Sunday, December 29, 2013

Sermon Notes Dec. 29 Mt. 2:13-23, hewb. 2:10-18, Is. 63:7-9

Dec. 29-Is. 63:7-9, Heb. 2:10-18, Mt. 2:13-23
In  all of their distress, God too  was distressed.” Last week we had a blue Christmas service. One of the ideas of Immanuel, God with us, is that it means God with us in all of our circumstances. We rarely read of the aftermath of the visit of the Magi and their mistaken visit to herod.while they left gifts of Jesus, bloodshed followed in their wake.Mary Chapin Carpenter has a holiday album, Come Darkness, Come Light, and she captures the ambivalence of the holiday season better than the soft glow of sweetness that the church has allied itself with at this time of year. We avoid this Christmastide story as it places us right back into the world of abuse of  power and violence.Bethlehem was a village, so it was what we would call a surgical strike instead of a massive bloodletting, a smaller version of our army attacks on Indian villages after the Civil War.

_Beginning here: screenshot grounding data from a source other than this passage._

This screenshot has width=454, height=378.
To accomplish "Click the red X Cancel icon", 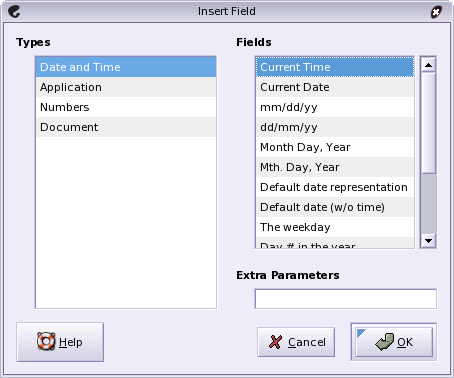I will coord(275,342).
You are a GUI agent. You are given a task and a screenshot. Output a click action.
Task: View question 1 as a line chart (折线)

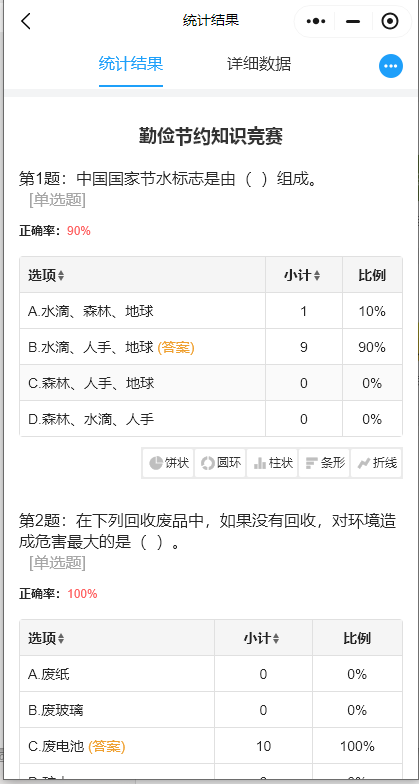click(376, 463)
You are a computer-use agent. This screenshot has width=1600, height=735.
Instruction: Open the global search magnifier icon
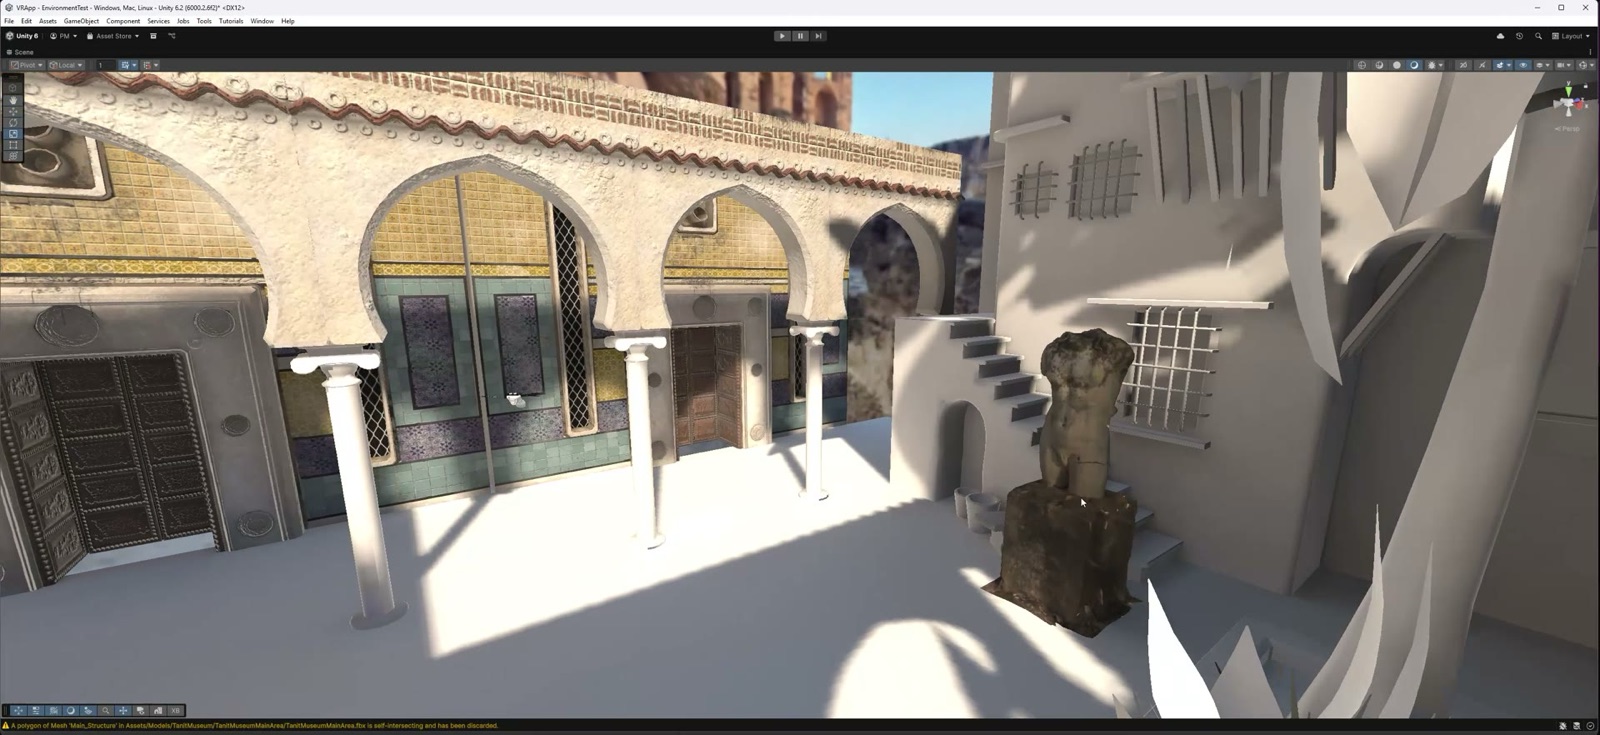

Our culture has told us to pack Christmas away, and we have seen christmas ads and decorations for a long time. For us in church, the trouble is that we are just starting christmas readings, and we have barely started the traditional 12 days of Christmas.So, I am so grateful that we have time to reflect on the meaning of the season through our reading from hebrews.
recall that Hebrews is explicitly concerned with people who are bone tired and weary and need some encouragement. They have that I cannot face another load of laundry after company, let the dishes rot in the sink, if I hear another christmas carol I am going to scream right at crazy Aunt Jean feeling.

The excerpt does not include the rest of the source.